● **Work to complete**: Write out the data below verbatim, from the first line through the line containing "Action: 169,464", with both of those lines included.

Collected data:
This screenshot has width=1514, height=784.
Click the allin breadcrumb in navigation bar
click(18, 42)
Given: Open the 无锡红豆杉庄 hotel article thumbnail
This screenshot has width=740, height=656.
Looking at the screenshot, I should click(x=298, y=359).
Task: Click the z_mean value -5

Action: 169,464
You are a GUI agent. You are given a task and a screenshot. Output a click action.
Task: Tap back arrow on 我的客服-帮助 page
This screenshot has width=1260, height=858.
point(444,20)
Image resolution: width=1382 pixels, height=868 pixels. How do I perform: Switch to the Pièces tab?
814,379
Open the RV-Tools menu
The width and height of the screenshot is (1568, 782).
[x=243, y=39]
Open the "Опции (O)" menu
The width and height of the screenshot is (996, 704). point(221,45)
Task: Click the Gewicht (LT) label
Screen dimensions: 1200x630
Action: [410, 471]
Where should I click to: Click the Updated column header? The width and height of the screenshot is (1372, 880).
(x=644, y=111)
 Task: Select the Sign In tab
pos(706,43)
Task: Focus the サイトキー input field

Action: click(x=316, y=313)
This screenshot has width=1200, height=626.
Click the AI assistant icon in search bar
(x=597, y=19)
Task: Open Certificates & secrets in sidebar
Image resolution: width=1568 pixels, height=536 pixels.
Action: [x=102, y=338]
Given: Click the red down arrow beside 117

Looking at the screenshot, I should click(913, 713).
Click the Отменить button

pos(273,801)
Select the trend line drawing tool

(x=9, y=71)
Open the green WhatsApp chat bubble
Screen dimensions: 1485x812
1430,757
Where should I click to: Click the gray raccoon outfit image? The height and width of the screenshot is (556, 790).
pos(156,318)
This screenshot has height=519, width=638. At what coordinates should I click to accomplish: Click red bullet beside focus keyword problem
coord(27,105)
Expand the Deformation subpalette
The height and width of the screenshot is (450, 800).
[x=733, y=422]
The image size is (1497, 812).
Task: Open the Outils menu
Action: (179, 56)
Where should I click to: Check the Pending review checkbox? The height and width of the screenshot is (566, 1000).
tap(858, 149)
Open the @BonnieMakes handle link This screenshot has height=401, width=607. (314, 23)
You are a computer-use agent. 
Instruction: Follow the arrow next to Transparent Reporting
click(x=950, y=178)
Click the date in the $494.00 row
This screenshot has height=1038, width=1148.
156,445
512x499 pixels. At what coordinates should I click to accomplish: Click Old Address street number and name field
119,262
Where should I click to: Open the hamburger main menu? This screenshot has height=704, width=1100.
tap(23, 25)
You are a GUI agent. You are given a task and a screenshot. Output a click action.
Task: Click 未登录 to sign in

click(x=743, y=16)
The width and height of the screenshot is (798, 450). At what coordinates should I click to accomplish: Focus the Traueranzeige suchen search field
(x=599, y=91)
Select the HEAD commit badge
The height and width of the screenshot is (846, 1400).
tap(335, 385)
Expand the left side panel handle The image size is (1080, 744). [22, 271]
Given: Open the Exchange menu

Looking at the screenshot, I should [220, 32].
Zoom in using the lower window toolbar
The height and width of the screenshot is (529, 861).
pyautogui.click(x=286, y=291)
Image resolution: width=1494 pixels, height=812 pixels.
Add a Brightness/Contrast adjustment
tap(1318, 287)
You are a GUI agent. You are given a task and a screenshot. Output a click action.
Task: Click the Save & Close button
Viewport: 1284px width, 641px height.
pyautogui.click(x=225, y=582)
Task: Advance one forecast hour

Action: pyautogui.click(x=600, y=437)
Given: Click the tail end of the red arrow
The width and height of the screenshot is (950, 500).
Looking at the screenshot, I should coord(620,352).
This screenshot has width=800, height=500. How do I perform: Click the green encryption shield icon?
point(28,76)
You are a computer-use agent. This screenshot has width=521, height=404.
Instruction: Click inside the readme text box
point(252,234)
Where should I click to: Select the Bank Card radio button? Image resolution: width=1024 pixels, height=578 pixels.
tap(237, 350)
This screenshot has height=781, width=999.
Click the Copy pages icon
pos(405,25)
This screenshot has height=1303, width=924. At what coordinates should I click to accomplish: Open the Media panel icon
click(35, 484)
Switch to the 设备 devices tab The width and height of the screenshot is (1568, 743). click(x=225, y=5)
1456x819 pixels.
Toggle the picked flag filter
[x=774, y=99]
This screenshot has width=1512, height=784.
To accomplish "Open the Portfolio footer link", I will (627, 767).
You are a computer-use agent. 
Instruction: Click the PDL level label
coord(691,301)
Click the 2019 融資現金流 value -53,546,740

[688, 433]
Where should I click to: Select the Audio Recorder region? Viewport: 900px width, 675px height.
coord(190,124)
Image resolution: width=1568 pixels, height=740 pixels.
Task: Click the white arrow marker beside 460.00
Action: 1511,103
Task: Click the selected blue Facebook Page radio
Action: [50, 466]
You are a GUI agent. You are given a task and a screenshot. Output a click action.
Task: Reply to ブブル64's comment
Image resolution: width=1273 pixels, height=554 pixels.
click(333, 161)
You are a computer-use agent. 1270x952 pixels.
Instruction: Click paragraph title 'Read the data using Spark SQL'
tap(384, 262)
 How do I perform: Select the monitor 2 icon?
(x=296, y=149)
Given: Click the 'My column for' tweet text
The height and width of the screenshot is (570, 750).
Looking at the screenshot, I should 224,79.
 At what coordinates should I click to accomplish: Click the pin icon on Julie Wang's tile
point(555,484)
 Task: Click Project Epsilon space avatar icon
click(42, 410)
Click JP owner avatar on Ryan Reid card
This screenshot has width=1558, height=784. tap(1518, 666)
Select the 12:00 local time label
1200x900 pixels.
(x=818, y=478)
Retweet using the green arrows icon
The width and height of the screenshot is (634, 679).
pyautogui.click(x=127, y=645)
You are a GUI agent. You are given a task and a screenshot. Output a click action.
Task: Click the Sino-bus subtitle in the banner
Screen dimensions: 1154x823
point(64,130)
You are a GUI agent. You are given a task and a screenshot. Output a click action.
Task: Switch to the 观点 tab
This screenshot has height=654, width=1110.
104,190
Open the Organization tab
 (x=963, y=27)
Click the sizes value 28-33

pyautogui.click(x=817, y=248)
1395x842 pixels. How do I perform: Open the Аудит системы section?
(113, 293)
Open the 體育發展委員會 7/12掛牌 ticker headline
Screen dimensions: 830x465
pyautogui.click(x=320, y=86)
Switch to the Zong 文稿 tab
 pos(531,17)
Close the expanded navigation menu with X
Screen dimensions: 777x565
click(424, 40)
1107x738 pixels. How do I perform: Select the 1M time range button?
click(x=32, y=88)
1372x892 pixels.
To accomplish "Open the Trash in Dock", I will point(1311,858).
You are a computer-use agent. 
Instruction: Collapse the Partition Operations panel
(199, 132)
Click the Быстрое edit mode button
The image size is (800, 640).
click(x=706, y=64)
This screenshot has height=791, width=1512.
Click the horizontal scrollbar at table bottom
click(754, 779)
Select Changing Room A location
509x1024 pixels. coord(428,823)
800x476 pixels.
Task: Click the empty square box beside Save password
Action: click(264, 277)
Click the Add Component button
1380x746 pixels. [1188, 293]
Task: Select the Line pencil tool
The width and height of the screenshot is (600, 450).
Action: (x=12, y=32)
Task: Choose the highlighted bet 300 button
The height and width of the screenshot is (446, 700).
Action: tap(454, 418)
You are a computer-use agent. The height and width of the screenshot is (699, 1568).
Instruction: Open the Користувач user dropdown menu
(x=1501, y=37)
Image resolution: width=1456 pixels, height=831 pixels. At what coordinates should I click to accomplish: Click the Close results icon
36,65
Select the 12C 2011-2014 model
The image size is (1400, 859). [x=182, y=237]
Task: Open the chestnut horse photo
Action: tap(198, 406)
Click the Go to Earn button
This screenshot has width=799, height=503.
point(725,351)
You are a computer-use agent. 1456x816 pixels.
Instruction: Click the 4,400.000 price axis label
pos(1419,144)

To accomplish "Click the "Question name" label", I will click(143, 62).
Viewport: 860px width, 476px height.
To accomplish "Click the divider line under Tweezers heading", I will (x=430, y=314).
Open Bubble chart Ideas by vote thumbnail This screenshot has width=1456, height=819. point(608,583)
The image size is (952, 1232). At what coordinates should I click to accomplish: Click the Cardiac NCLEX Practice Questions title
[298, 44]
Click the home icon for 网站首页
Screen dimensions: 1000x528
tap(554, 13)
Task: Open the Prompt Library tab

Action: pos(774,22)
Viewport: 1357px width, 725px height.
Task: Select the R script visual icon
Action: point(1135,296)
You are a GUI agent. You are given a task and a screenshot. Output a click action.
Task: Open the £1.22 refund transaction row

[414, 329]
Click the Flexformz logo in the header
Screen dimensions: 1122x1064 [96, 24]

● **The reply**:
This screenshot has width=1514, height=784.
Click the allin breadcrumb in navigation bar
click(18, 42)
Given: Open the 无锡红豆杉庄 hotel article thumbnail
This screenshot has width=740, height=656.
Looking at the screenshot, I should click(x=298, y=359).
Task: Click the z_mean value -5

Action: 169,464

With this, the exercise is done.